人気のサラダブームを背景に野菜とコラボし“洋風”のメニュー提案をしたことで大人気となっている魚惣菜がある。持ち前の技術を駆使しながら、フレキシブルな発想で作られた商品は、時短ニーズの高まりといった時流にも合った。商品開発の経緯を聞きヒントを探りたい。
全国屈指の水産物水揚げ港である八戸で、サバ、イカを中心にさまざまな加工品を作り上げているヤマヨ。昨年販売を開始した野菜とコラボの魚惣菜「3種の野菜と○○のサラダ」シリーズが大好評を得ている。
最初に商品化されたのは「3種の野菜とさばのサラダ」。昨年6月の発売当初は、人気のサラダチキンよりも価格が100円ほど高く、果たして売れるのかという売場からの疑心暗鬼の声も上がっていたというが、フタを開けてみると予想以上のヒット。水産売場だけでなく日配やサラダ惣菜カテゴリーとして、サラダチキンと同じ売場で売られるケースもあるなど、売場の壁を飛び越えた画期的商品となった。今では宅配やドラッグストアなど売り先が拡大している。

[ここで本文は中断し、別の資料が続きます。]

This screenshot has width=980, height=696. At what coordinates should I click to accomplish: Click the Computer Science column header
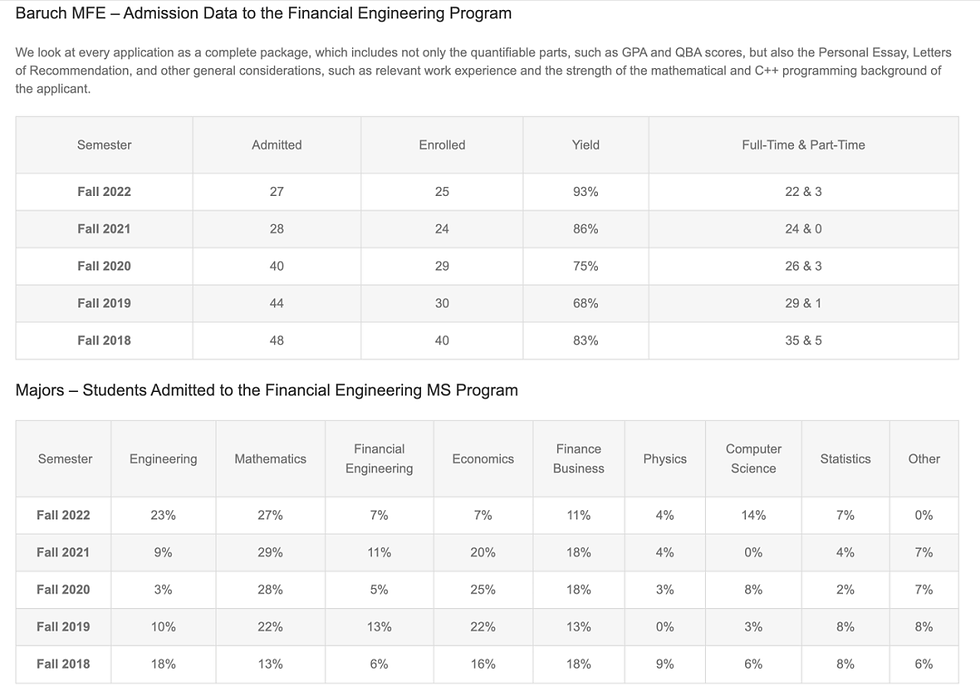[x=753, y=459]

商品開発の経緯について東京販売本社の藤田和弘執行役員営業ユニット長は、「当社は〆サバメーカーだが、脂の乗りは抜群なのにサイズが小型だという理由で、このところ〆サバの評価が下がっていた。良質な資源を消費者にもっと食べてもらうにはどうしたらよいのか模索していたところ、〆サバを購入する消費者の中にはそのまま食べるのではなく、切って洋風マリネにして食べたり工夫していることが分かり、それらがヒントになって、本社社長直轄の開発グループと東京販売本社が連携して商品開発を進めた」と話す。
背景にはチキンサラダをはじめとしたサラダブームや青魚ブームもあり、野菜との組み合わせという洋風メニューの提案や深絞りタイプ包装で手を汚さずにそのまま皿に盛れるなど、手軽で時短という時流にも合い販売は拡大中。その後シリーズとしてはイカ、ホタテ、サーモンを使った商品を順次、新発売している。今ではインスタグラムなどの交流サイト(SNS)で同社商品を使ってアレンジ料理レシピを載せている一般消費者からアイデアをもらい、売場提案をすることもあるそうだ。
今後の商品開発について「当社は〆サバメーカーとしての技術の蓄積はある。ただ商品開発は魚の資源が安定的なことが大前提。今後は魚にとらわれず、地場で獲れる食材なども使いながら、時流に合った商品開発を進めていければ」と話している。
低カロリーかつ高タンパクなダイエット食として、改めて注目を浴びているのがカニカマだ。昨年、人気テレビ番組で紹介されブームになったのは記憶に新しい。前からサラダの具としての提案はあったが、近年は商品名やパッケージで強調する傾向がみられ、明らかにサラダとの親和性を意識しているのが分かる。
コンビニ発の人気商品「サラダフィッシュ」もそう。ただ、ネックは価格。オリジナルの「サラダチキン」ほど値頃感は出ない。カニカマがサラダと好相性なアイテムとして今もトップである理由はその安さにありそうだ。